Onya Michael

It has been an interesting week for Labour.  On Wednesday they announced a wage freeze for public servants earning over $60,000 unless, for those on lower salary levels, there were exceptional circumstances.  The left did not take this well.

Then yesterday Michael Wood, the twenty first century version of Micky Savage, led the announcement of a policy that conceivably could do more to address the decline in workers wages and conditions over the past 40 years than anything else tried recently.

Radio New Zealand said this:

The government has released details around employers and unions setting minimum standards to implement the Fair Pay Agreements

It brings into action the system proposed by a working group led by former prime minister Jim Bolger in 2019.

In a statement, Workplace Relations and Safety Minister Michael Wood said Fair Pay Agreements (FPAs) would improve wages and conditions for employees, encourage businesses to invest in training, and level the playing field.

Wood said FPAs were about ensuring working Kiwis got a fair go.

“For too long New Zealanders working in critical roles like cleaners, supermarket workers, and bus drivers whose work was essential to keep our country going during the pandemic, have been undervalued by our workplace relations system,” he said.

“We’re taking a balanced approach and have designed Fair Pay Agreements to be negotiated between business and unions who are familiar with the particular sector or occupational group being negotiated for. Industrial action cannot occur during Fair Pay Agreement negotiations.

“Fair Pay Agreements will help good employers by stopping the race to the bottom we’ve seen in various industries and encourage competition that isn’t based on low wages, but on better products, services, and innovation.”

The government would also provide support for BusinessNZ and the Council of Trade Unions, “as well as potentially providing a support person and direct financial assistance to bargaining parties”, he said.

The government will now draft legislation, which will be introduced later this year, and is expected to pass in 2022.

National’s social media team lept into action.

It is a shame they did not /engage sarcasm chip/ read the background material including the report from the Fair Pay Agreements working group which included employer and union representatives and was chaired by, check my notes, former National Prime Minister Jim Bolger.

The report said this in italics and bolded:

There is no recourse to industrial action during bargaining

And typical National.  They are totally indifferent to the poverty that workers who perform vital roles are experiencing but are happy to lie about industrial action so that they can try and prevent something beneficial happening.

The proposal, so far, does not suggest or even hint at the possibility of compulsory unionism being reintroduced.  The recommendation of the working group was that negotiated fair pay agreements should cover both union members and non union members.

Of course this will mean that unions may not be properly resourced to do the job.  The working party report says “[t]he Government will need to consider whether additional resources for bodies involved in dispute resolution and enforcement are needed during the detailed design and implementation of the overall system.

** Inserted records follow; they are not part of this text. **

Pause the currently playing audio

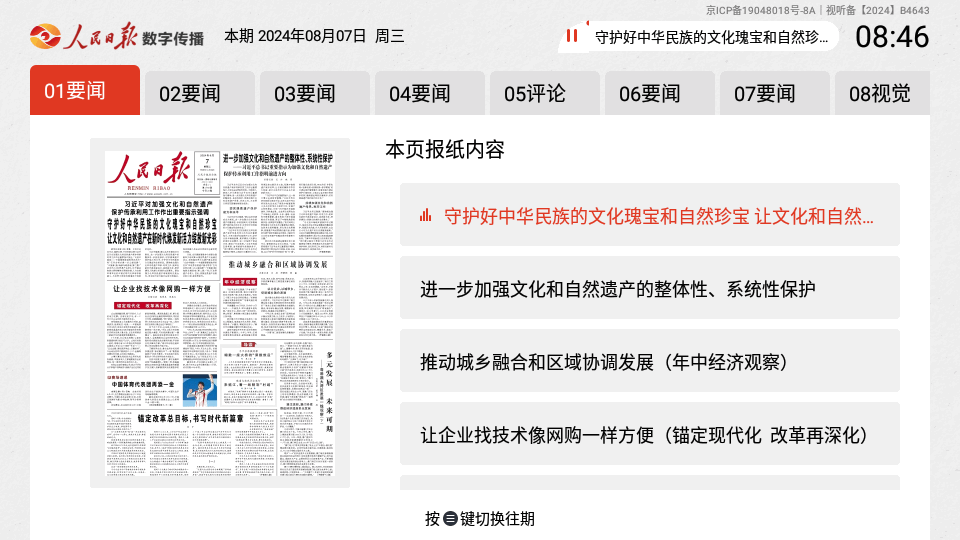[x=572, y=37]
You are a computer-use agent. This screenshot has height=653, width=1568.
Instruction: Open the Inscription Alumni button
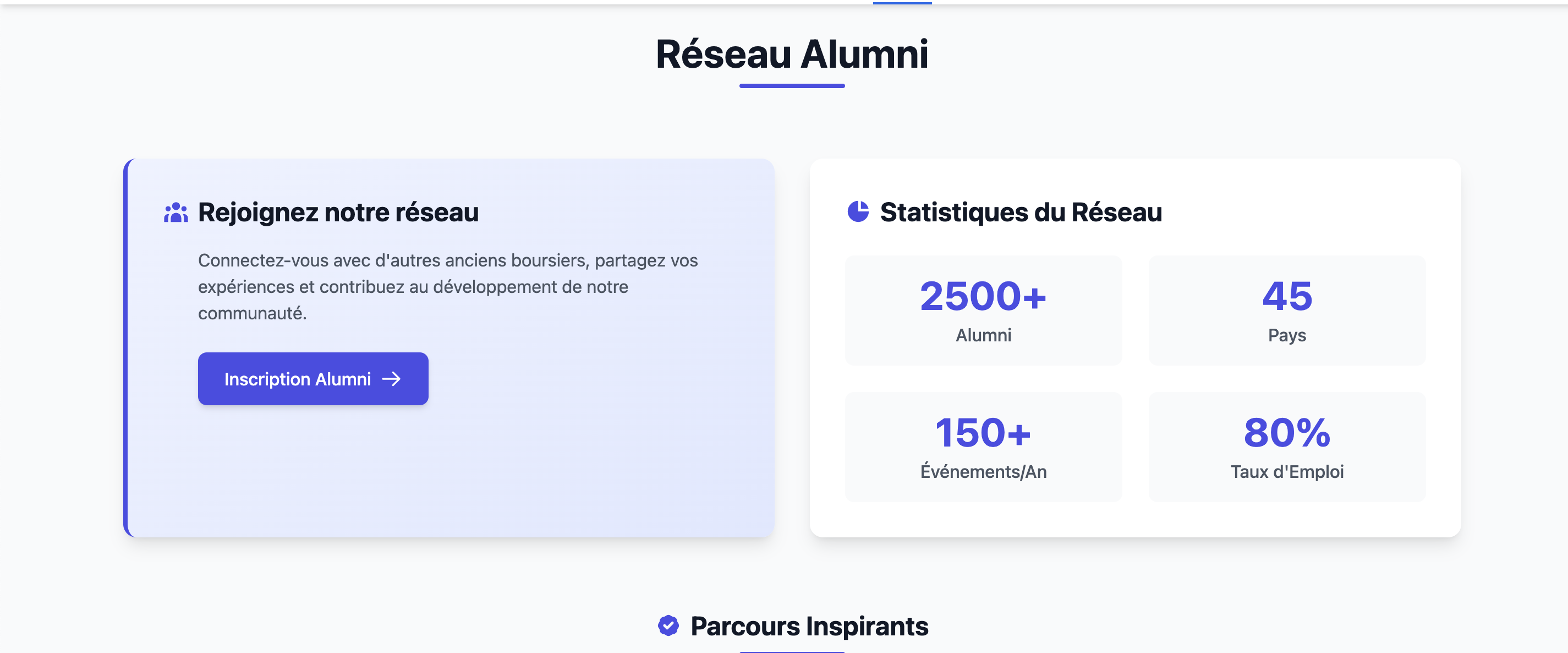(x=313, y=378)
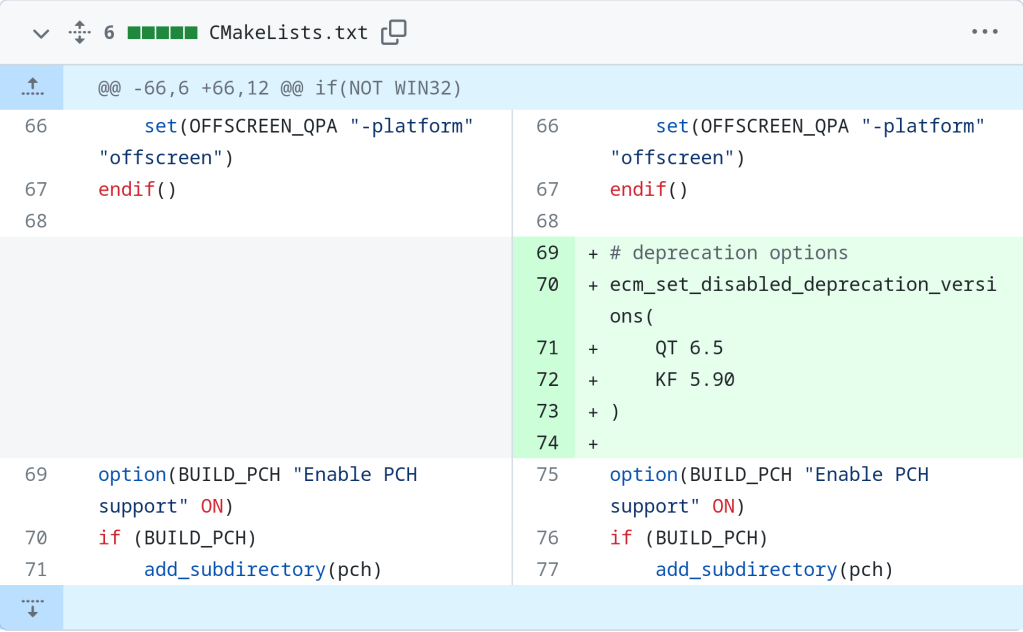
Task: Collapse the CMakeLists.txt file diff
Action: coord(41,33)
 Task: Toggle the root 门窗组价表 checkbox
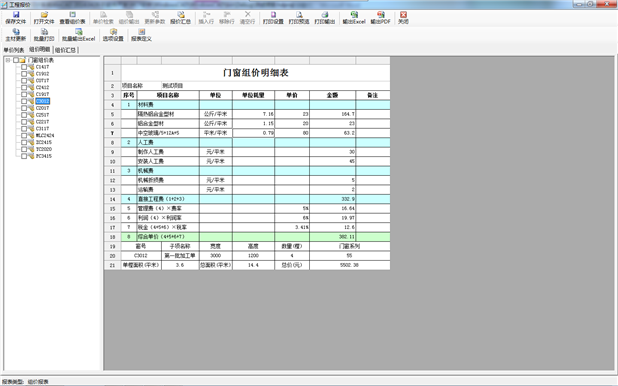coord(16,60)
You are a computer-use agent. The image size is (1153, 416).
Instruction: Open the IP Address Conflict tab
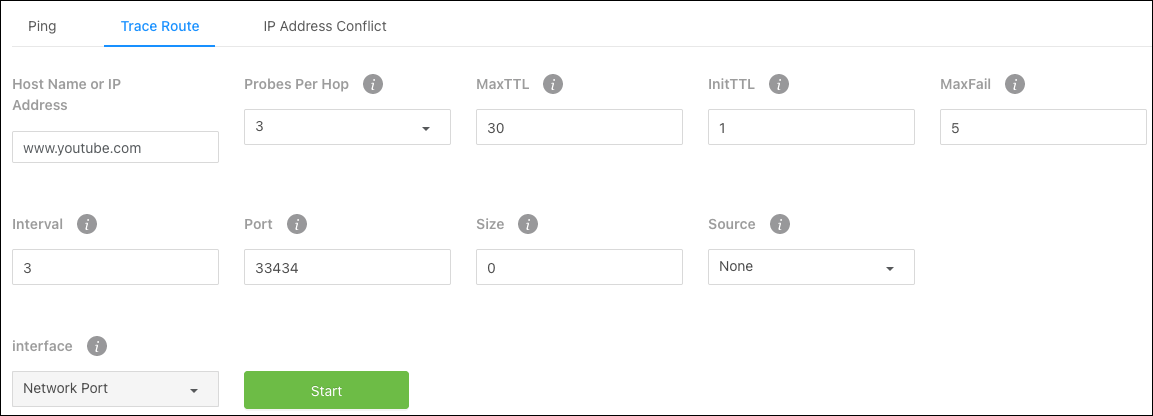click(x=325, y=26)
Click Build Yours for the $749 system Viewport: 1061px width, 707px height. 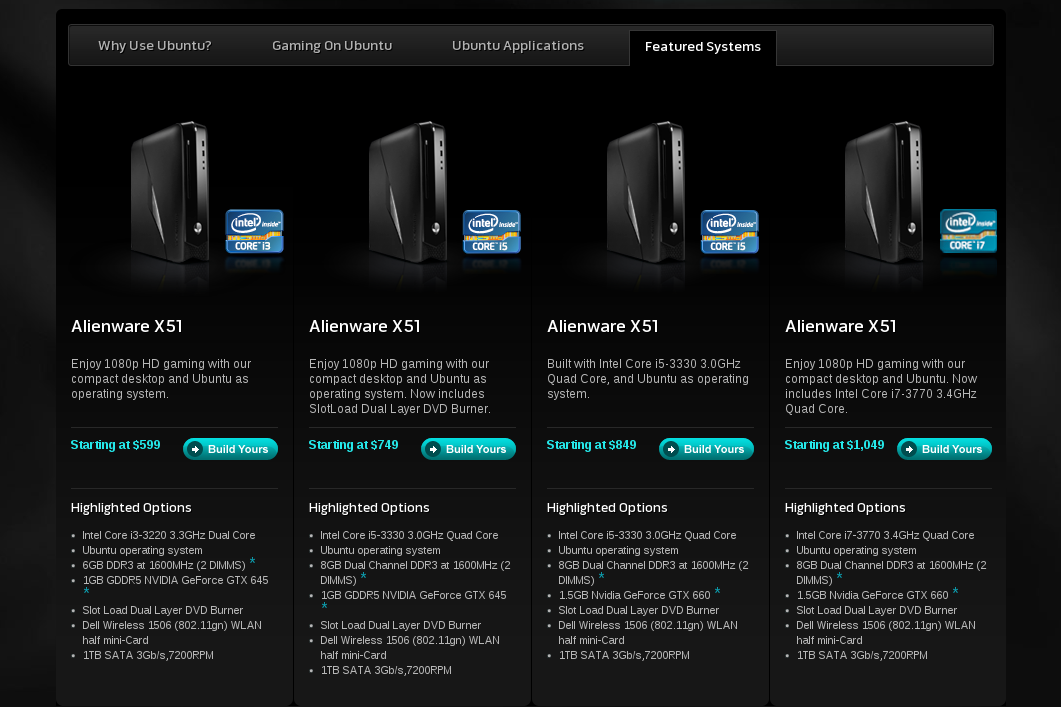[x=468, y=449]
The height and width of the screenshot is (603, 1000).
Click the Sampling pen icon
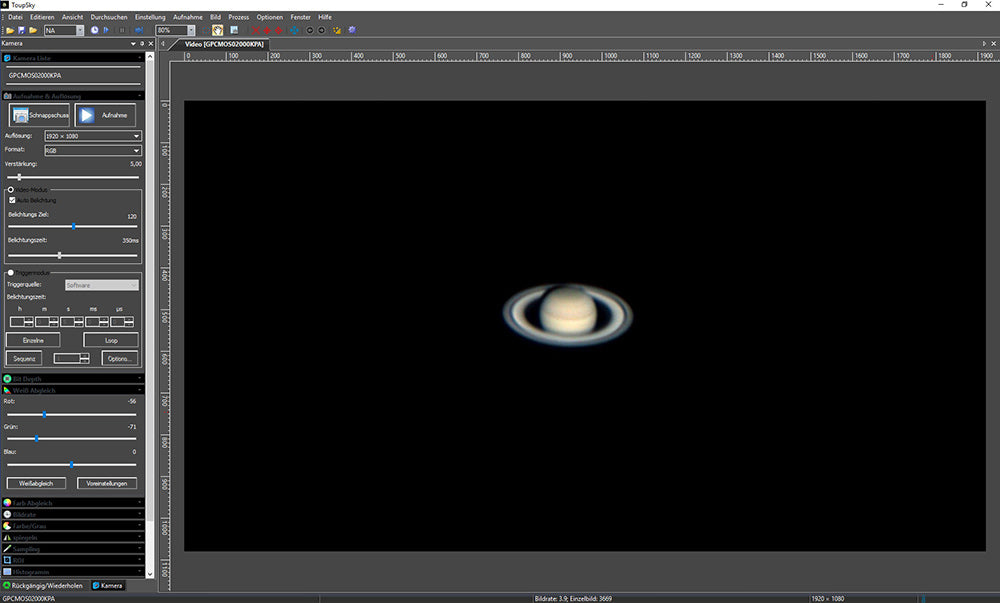7,549
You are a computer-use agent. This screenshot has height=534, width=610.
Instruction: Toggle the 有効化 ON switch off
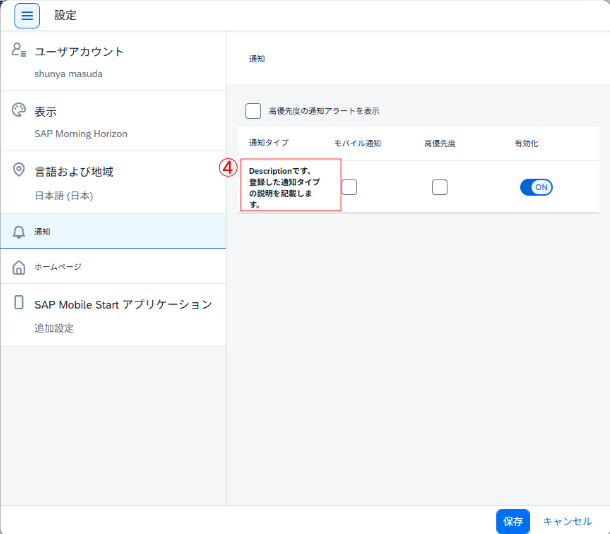click(x=536, y=187)
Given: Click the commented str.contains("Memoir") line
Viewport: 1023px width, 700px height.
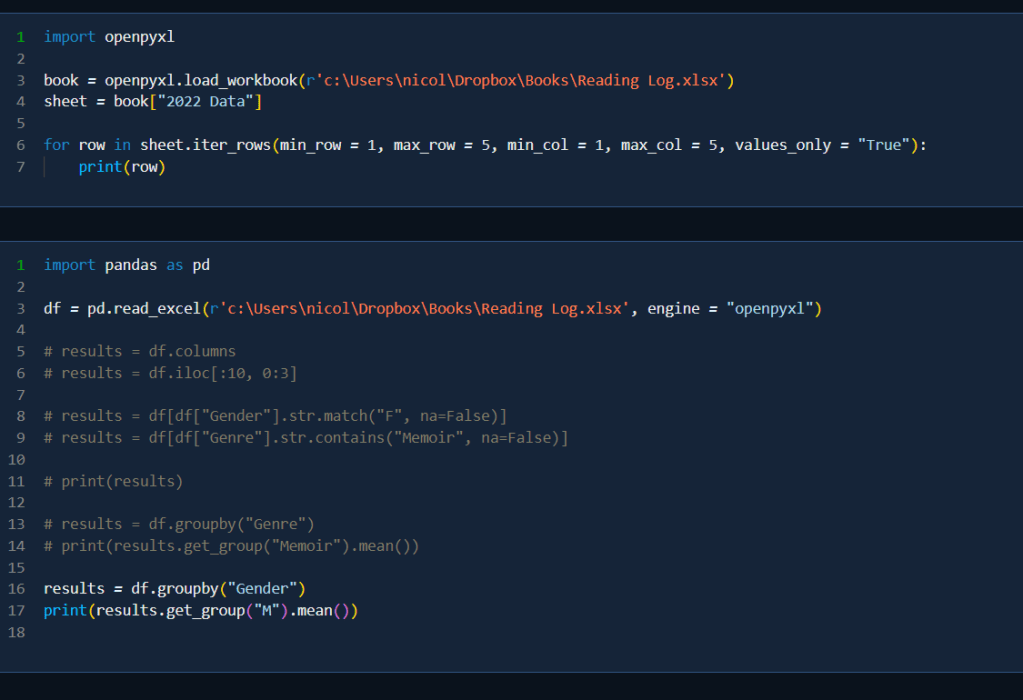Looking at the screenshot, I should 305,438.
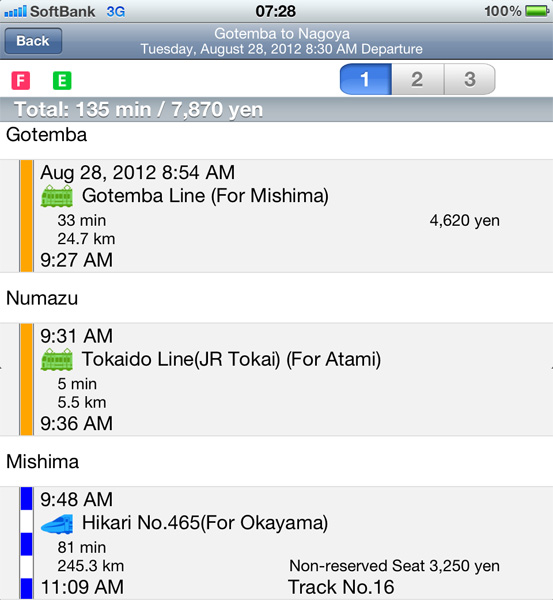
Task: Tap the 3G network indicator
Action: pyautogui.click(x=116, y=11)
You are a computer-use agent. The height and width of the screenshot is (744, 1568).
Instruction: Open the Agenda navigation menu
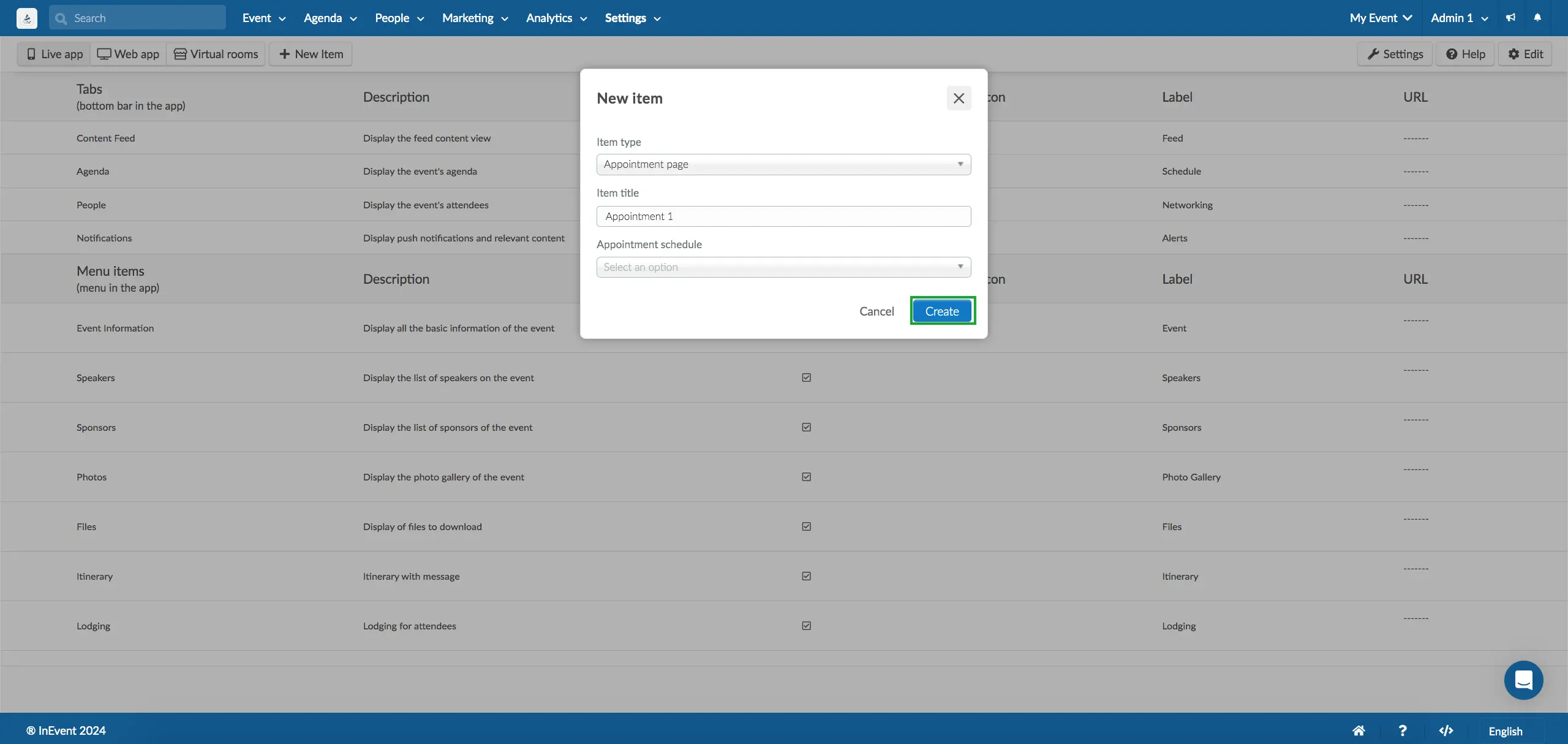[330, 18]
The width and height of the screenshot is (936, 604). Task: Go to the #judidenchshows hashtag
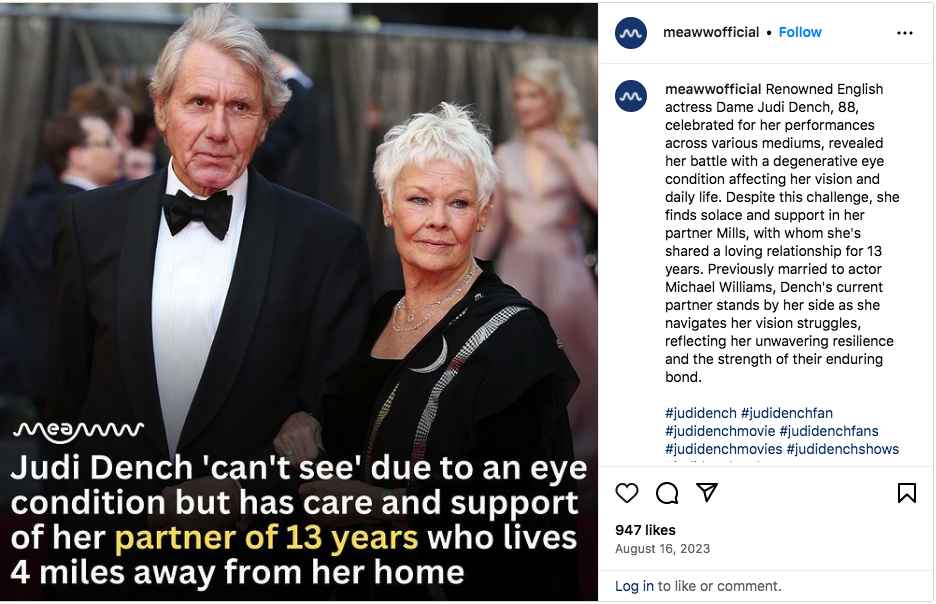click(x=843, y=449)
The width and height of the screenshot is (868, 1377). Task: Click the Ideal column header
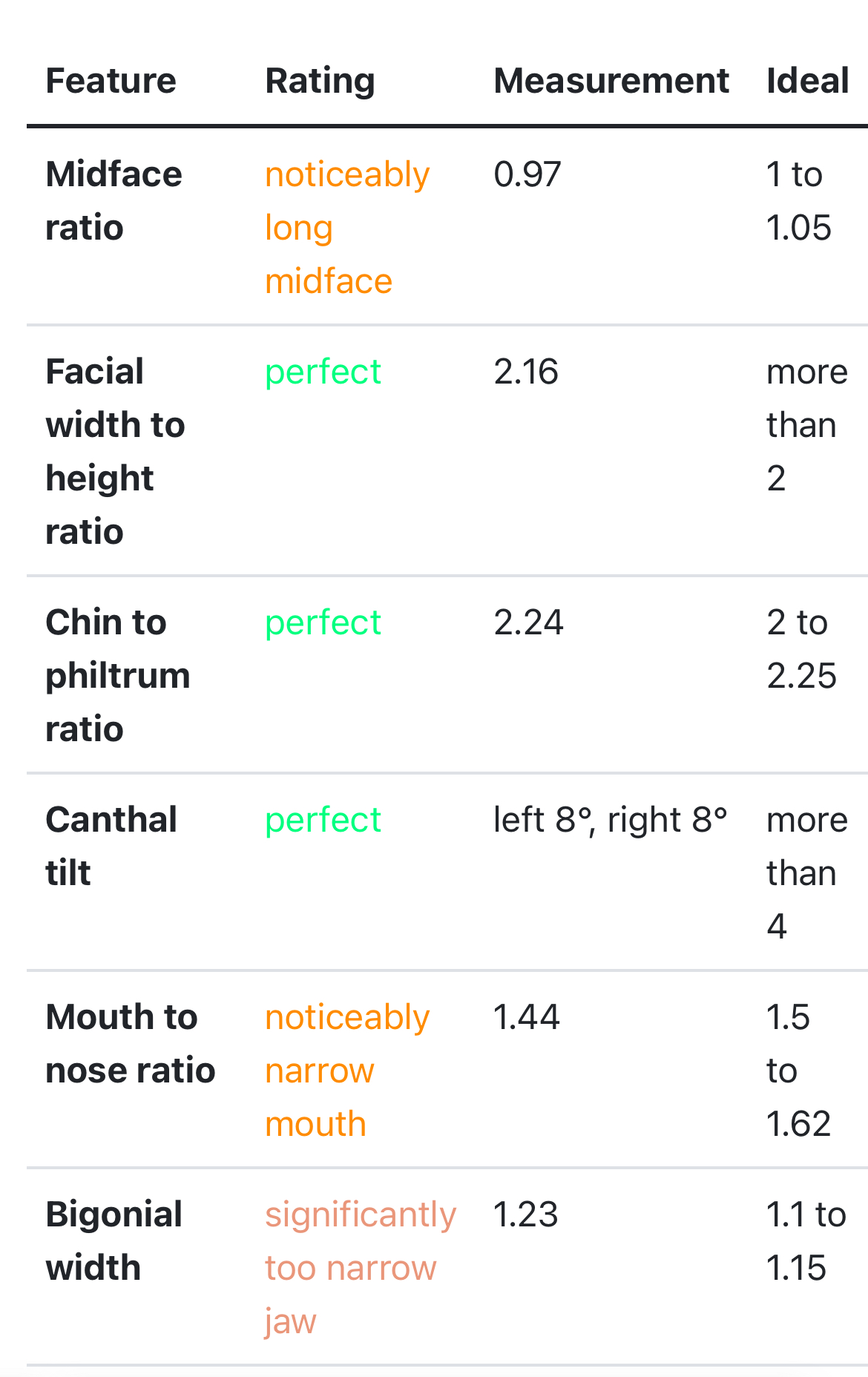pyautogui.click(x=807, y=81)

There will be attacks from the right on this proposal.  They are already warming up their attack lines.  From Jason Walls at the Herald:

BusinessNZ chief executive Kirk Hope said employers were not interested in compulsory nationwide pay agreements, irrespective of funding offered.

“They would take away business’ right to a say over wage-setting and would lead to labour disputes and strikes.”

He added they are contrary to international law, which says collective agreements should always be negotiated voluntarily.

“Business cannot support the plan to implement them.”

The Canterbury Chamber of Commerce said fair pay agreements had no place in New Zealand’s modern workplace.

“Fair pay agreements would force payment of higher wages within sectors which could force some newer, smaller firms out of business, reducing competition, productivity and growth,” chamber chief executive Leeann Watson said.

“It would also destroy contracting, as it would cover all contractors in a sector.”

National is similarly sceptical: “Labour’s so-called fair pay agreements may be celebrated by unions who are struggling for survival, but they will not improve things for individual workers.”

The party’s workplace relations spokesman Scott Simpson said the new rules would see 90 per cent of a workforce at the mercy of the other 10 per cent.

Entire industries would be bound by agreements whether they participate in the FPA bargaining process or not, Simpson said.

The breach of international law claim is an interesting one.  Australia has had a similar model for the past eleven years.    It has consistently protected unions and collective bargaining better than New Zealand over the past four decades and wages are higher there.  Clearly below all the bluster this is the right’s main concern, workers being paid properly.

This proposal could do more to reverse the damage caused by the Employment Contracts Act than anything else tried since the 1990s.  Let’s do this.